Data
100 individuals report the number of events (e.g., number of people they had contacts with during the day) for each of four categories (e.g., age group of the contacts).
Let n_{tot}(i) be the total number of events of category i reported by the 100 individuals and n_{tot} the total number over the four categories.
Unfortunately, for a certain number $n_{missing} of the n_{tot}, the category is missing.
Let’s write n_{obs}(i) the number of observed events in category i and n_{obs} the total number of observed events.
We thus have n_{tot} = n_{obs} + n_{missing}.

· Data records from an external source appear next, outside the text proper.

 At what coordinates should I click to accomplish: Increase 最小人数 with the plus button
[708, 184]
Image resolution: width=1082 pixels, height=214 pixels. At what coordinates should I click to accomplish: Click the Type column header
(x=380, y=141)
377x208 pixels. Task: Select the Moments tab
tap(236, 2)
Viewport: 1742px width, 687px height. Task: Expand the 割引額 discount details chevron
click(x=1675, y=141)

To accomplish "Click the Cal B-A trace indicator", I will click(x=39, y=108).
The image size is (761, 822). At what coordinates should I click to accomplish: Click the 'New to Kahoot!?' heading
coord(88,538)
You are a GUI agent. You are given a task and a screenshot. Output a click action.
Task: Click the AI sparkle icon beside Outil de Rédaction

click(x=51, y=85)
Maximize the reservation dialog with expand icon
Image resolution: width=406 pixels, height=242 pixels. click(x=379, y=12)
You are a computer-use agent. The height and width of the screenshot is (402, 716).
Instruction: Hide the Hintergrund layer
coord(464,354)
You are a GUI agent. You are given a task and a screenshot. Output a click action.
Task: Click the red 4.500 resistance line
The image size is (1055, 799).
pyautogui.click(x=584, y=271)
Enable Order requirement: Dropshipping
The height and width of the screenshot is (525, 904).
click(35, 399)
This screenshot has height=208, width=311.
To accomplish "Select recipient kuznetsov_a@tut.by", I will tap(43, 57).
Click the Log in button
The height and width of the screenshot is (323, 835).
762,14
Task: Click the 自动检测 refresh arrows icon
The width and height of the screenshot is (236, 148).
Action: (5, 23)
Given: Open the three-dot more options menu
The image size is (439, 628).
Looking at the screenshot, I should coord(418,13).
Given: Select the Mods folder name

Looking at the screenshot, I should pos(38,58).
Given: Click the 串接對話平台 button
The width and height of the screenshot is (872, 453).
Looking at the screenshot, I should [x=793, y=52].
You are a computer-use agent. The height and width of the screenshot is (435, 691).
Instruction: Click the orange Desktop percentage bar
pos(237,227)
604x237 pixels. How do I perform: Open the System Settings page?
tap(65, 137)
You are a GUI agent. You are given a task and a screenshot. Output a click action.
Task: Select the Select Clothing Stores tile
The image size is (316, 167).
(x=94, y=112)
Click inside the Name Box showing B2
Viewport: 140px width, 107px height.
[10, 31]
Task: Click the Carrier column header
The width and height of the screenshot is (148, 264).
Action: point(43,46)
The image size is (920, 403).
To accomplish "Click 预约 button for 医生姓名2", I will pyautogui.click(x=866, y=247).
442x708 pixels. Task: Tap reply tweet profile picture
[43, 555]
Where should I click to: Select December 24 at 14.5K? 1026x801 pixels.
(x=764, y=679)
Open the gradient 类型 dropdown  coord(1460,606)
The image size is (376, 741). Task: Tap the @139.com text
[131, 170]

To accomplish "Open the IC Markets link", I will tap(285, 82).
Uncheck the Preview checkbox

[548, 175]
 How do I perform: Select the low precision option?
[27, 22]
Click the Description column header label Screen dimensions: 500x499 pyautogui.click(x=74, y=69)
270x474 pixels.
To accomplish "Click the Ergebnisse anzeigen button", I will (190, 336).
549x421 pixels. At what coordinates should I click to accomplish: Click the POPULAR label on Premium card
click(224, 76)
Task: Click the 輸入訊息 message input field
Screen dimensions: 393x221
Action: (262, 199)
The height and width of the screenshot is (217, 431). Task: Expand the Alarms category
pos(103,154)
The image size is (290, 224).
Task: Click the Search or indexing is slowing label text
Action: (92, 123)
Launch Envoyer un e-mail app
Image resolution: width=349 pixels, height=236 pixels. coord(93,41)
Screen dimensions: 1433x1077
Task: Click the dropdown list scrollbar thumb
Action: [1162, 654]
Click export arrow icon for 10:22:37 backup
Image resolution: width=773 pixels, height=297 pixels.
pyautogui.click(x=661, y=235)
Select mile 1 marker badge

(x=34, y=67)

For the n_{missing} events where the category is missing, we nevertheless have a good knowledge of their probabilities to belong to each of the four categories, which we denote p(i) (i=1,\cdots,4).
Aim
The aim is to build a model to estimate the number of observed events for each category.
Model
My idea was to impute the distribution over the four categories of the n_{missing} events using a multinomial distribution in the ‘transformed parameter’ block and run the model for multiple chains (e.g., 10). However, it seems that Stan generate the same samples for all the different chains. Do I then need to run independent models n times and combine the results?
Another idea would be to treat the missing events as parameter, but it is not possible as the outcome is a discrete variable.
You can find below the R code and the Stan model.
R code
#Count data
#Four categories: count data
N_ind = 100 #number of individuals
N_cat = 4
prob = c(0.1,0.1,0.2,0.6)
n_ind = matrix(NA,nrow=n_ind,ncol=N_cat)
for(i in 1:100){
n_ind[i,] = rpois(4,c(1,5,2,2))
}
n_tot_i = apply(n_ind,2,sum)
n_tot=sum(n_tot_i)
n_missing = 200
n_missing_i = rmultinom(1,n_missing,prob=prob) %>% as.numeric()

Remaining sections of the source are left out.